REQUIRED ACTION
Scan the records below for the line with "The width and height of the screenshot is (1267, 535)." and the line with "Task: Tap the back arrow beside search bar". Repeat those two lines and every line between them exactly, and nothing else.

[Stored data]
:::::
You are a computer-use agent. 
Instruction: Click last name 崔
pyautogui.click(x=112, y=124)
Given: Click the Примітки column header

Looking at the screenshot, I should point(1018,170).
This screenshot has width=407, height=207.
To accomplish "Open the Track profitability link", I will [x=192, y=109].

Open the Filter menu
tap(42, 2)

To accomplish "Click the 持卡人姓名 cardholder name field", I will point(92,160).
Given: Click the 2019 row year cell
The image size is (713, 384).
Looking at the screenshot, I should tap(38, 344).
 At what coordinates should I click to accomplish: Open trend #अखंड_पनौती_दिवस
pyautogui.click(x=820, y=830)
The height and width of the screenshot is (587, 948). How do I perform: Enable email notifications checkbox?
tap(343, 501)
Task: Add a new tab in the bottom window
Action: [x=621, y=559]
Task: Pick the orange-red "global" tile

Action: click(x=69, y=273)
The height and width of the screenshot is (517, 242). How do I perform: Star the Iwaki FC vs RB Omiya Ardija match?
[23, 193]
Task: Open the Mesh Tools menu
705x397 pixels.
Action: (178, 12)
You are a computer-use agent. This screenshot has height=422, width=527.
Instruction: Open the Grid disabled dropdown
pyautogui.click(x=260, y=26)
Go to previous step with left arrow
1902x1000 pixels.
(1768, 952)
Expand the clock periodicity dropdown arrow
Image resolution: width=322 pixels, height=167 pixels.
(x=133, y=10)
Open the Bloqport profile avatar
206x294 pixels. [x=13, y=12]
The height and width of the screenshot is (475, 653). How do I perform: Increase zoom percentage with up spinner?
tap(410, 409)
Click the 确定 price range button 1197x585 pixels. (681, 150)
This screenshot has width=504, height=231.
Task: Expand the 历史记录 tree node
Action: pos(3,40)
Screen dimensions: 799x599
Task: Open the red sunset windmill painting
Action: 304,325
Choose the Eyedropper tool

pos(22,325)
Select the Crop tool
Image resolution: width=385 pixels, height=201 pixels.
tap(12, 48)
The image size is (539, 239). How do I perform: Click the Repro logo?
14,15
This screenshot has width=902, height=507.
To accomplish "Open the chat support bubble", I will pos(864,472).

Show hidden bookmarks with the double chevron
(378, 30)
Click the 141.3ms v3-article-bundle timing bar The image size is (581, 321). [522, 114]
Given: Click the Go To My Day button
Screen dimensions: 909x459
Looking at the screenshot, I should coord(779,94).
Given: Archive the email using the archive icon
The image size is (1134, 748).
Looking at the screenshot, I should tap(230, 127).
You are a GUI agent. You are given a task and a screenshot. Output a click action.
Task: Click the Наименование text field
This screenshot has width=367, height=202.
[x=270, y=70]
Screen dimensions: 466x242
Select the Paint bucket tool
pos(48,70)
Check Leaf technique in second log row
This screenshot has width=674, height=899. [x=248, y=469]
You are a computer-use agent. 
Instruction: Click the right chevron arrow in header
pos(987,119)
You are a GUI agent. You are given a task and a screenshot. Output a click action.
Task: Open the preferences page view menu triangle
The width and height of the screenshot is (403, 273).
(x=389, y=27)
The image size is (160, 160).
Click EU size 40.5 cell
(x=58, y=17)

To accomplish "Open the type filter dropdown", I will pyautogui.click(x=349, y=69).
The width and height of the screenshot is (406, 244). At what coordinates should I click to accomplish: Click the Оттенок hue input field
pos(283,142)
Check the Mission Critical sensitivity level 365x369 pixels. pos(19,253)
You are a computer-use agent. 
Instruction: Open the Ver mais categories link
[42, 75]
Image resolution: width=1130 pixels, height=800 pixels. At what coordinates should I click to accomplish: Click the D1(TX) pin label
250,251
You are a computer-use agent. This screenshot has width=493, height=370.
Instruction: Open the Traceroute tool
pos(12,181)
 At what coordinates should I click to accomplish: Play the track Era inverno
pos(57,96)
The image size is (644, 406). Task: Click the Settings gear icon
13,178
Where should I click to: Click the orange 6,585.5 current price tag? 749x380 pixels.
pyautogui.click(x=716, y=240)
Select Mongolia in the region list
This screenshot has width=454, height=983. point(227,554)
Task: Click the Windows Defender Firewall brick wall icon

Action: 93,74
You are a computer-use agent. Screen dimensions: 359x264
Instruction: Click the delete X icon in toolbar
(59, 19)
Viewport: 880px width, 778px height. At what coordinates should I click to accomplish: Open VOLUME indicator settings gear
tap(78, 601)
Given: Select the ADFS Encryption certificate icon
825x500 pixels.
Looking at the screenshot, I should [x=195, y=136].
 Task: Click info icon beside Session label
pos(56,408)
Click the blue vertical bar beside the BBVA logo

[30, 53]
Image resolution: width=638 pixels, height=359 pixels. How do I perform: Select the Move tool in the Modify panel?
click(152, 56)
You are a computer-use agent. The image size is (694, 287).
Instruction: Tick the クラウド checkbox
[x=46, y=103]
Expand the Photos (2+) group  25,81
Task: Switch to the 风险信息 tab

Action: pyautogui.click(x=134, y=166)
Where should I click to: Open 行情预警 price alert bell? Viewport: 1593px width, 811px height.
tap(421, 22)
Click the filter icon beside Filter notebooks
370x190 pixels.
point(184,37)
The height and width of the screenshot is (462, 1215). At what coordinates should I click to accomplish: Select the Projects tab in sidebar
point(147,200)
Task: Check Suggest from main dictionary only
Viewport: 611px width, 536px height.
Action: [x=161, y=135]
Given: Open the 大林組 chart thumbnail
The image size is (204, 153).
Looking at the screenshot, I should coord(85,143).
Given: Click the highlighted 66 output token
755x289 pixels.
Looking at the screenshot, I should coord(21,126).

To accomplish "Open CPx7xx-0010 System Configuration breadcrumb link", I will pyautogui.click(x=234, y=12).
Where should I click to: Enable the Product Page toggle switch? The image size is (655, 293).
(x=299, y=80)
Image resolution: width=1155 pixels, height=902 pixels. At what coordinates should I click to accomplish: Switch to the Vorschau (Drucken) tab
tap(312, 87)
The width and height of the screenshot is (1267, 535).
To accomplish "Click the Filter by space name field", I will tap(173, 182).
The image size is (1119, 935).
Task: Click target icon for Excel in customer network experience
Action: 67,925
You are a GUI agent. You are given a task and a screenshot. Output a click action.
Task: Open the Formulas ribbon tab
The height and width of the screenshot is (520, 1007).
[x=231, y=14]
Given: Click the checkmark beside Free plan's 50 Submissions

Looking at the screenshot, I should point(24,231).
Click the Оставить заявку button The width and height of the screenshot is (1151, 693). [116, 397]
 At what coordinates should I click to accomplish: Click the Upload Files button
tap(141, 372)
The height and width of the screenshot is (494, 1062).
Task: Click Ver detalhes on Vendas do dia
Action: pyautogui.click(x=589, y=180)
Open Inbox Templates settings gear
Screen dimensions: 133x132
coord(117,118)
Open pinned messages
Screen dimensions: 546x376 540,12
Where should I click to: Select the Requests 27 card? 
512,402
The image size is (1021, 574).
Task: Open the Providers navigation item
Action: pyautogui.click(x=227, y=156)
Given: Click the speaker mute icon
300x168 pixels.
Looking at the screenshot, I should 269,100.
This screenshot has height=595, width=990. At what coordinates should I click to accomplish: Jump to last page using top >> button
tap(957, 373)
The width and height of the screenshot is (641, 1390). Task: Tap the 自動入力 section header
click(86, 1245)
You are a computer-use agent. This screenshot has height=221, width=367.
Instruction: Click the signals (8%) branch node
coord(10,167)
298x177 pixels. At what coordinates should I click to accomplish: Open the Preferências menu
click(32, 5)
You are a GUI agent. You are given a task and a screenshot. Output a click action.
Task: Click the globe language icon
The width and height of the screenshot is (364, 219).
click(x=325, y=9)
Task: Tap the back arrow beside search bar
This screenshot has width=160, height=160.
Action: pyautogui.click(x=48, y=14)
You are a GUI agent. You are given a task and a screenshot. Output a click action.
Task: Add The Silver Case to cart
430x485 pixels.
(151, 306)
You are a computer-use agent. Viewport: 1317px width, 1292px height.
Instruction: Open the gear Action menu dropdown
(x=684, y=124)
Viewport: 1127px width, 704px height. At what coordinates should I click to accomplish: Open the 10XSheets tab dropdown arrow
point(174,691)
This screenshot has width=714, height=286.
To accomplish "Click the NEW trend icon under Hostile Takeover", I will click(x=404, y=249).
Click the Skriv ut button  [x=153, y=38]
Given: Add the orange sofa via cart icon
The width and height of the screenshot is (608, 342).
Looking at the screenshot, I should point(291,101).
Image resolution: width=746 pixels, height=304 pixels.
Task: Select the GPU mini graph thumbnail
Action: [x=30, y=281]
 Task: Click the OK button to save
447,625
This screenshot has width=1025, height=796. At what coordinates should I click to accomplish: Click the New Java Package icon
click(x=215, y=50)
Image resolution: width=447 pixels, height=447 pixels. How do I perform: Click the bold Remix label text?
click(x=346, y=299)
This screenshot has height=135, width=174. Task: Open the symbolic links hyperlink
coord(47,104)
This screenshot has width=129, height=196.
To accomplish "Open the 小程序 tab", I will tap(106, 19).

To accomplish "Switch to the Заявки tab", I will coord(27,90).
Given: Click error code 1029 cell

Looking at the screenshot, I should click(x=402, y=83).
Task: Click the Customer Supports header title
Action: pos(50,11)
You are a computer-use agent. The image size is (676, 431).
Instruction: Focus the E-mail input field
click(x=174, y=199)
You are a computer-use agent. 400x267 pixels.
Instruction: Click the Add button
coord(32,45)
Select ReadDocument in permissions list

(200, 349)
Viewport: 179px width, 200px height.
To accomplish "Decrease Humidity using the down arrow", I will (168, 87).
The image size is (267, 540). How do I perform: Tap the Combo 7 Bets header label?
:::::
ANSWER SPACE
The width and height of the screenshot is (1267, 535).
To accomplish "Click the Filter by space name field", I will tap(173, 182).
The image size is (1119, 935).
Task: Click target icon for Excel in customer network experience
Action: 67,925
You are a GUI agent. You are given a task and a screenshot. Output a click action.
Task: Open the Formulas ribbon tab
The height and width of the screenshot is (520, 1007).
[x=231, y=14]
Given: Click the checkmark beside Free plan's 50 Submissions

Looking at the screenshot, I should point(24,231).
Click the Оставить заявку button The width and height of the screenshot is (1151, 693). [116, 397]
 At what coordinates should I click to accomplish: Click the Upload Files button
tap(141, 372)
The height and width of the screenshot is (494, 1062).
Task: Click Ver detalhes on Vendas do dia
Action: pyautogui.click(x=589, y=180)
Open Inbox Templates settings gear
Screen dimensions: 133x132
coord(117,118)
Open pinned messages
Screen dimensions: 546x376 540,12
Where should I click to: Select the Requests 27 card? 
512,402
The image size is (1021, 574).
Task: Open the Providers navigation item
Action: pyautogui.click(x=227, y=156)
Given: Click the speaker mute icon
300x168 pixels.
Looking at the screenshot, I should 269,100.
This screenshot has height=595, width=990. At what coordinates should I click to accomplish: Jump to last page using top >> button
tap(957, 373)
The width and height of the screenshot is (641, 1390). Task: Tap the 自動入力 section header
click(86, 1245)
You are a computer-use agent. This screenshot has height=221, width=367.
Instruction: Click the signals (8%) branch node
coord(10,167)
298x177 pixels. At what coordinates should I click to accomplish: Open the Preferências menu
click(32, 5)
You are a GUI agent. You are given a task and a screenshot. Output a click action.
Task: Click the globe language icon
The width and height of the screenshot is (364, 219).
click(x=325, y=9)
Task: Tap the back arrow beside search bar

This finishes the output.